Medium and large data centers have large power requirements and, in most cases, need a high level of availability. But this is not always the case with smaller data centers, perhaps below 500 kilowatt (kW), of which there are expected to be many, many more in the decade ahead. Such data centers may more easily duplicate their loads and data to similar data centers nearby, may participate in distributed recovery systems, and may, in any case, cause fewer problems if they suffer an outage.

But above all, these data centers can deploy batteries (or small fuel calls) to achieve a sufficient ride-through time while the network redeploys traffic and workloads. For example, a small shipping container-sized 500 kWh Li-ion battery could provide all uninterruptible power supply (UPS) functions, feed power back to the grid and provide several hours of power to a small data center (say, 250 kW) in the event of a grid outage. As the technology improves and prices drop, such deployments will become commonplace. Furthermore, when used alongside a small generator, these systems could provide power for extended periods.

Cloud-based resiliency

When Microsoft, Equinix and others speak of reducing their reliance on generators, they are mostly referring to the extensive use of alternative power sources. But the holy grail for the hyperscale operators, and even smaller clusters of data centers, is to use availability zones, traffic switching, replication, load management and management software to rapidly re-configure if a data center loses power.
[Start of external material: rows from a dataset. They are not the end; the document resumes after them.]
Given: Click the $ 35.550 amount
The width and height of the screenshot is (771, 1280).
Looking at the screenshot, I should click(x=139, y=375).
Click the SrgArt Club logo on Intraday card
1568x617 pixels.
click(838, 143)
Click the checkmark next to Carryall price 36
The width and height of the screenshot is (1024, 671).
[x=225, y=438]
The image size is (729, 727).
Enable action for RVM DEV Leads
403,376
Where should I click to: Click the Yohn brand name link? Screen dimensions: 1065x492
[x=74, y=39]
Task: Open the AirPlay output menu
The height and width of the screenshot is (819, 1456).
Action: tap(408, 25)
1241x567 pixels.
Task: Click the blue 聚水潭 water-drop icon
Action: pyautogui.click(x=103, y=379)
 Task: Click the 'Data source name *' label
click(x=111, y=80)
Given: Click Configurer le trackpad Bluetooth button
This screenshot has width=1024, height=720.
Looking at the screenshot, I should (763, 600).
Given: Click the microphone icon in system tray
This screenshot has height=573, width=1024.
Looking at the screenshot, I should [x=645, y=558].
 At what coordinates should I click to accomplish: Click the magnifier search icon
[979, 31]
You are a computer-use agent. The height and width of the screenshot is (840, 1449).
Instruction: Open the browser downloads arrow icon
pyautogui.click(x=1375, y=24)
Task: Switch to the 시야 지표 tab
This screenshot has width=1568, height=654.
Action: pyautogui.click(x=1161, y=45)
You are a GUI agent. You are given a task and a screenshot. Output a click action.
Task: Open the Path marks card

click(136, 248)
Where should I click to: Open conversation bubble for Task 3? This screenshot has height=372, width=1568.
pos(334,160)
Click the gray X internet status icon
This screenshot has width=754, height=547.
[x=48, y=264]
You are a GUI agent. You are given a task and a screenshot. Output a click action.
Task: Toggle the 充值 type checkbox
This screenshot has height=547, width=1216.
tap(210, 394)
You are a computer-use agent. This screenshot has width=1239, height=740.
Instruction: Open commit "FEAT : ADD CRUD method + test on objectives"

Such architectures are proving effective to a point, but they are expensive, complex and far from fail-safe. Even with full replication, the loss of an entire data center cannot but cause performance problems. For this reason, all the major operators continue to build data centers with concurrent maintainability and on-site power at the data center level.

But as software improves and Moore’s law continues to advance, will this change? Based on the state of the art in 2019 and the plans for new builds, the answer is categorically “not yet.” But in 2019, at least one major operator conducted tests to determine its resiliency using these technologies. The likely goal would not be to eliminate generators altogether, but to reduce the portion of the workload that would need generator cover.

Li-ion and smart energy

For the data center designer, one of the most significance advances of the past several years is the maturing — technically and economically — of the Li-ion battery. From 2010 to 2018, the cost of Li-ion batteries (in $ per kWh) fell 85%, according to Bloomberg-NEF (New Energy Finance). Most analysts expect prices to continue to fall steadily for the next five years, with large-scale manufacturing being the major reason. While this is no Moore’s law, it is creating an opportunity to introduce a new form of energy storage in new ways — including the replacement of some generators.

It is early days, but major operators, manufacturers and startups alike are all looking at how they can use Li-ion storage, combined with multiple forms of energy generation, to reduce their reliance on generators. Perhaps this should not be seen as the direct replacement of generators with Li-ion storage, since this is not likely to be economic for some time, but rather the use of Li-ion storage not just as a standard UPS, but more creatively and more actively. For example, combined with load shifting and closing down applications according to their criticality, UPS ride-throughs can be dramatically extended and generators will be turned on much later (or not all). Some may even be eliminated. Trials and pilots in this area are likely to be initiated or publicized in 2020 or soon after.

(Alternative technologies that could compete with lithium-ion batteries in the data center include sodium-ion batteries based on Prussian blue electrodes.)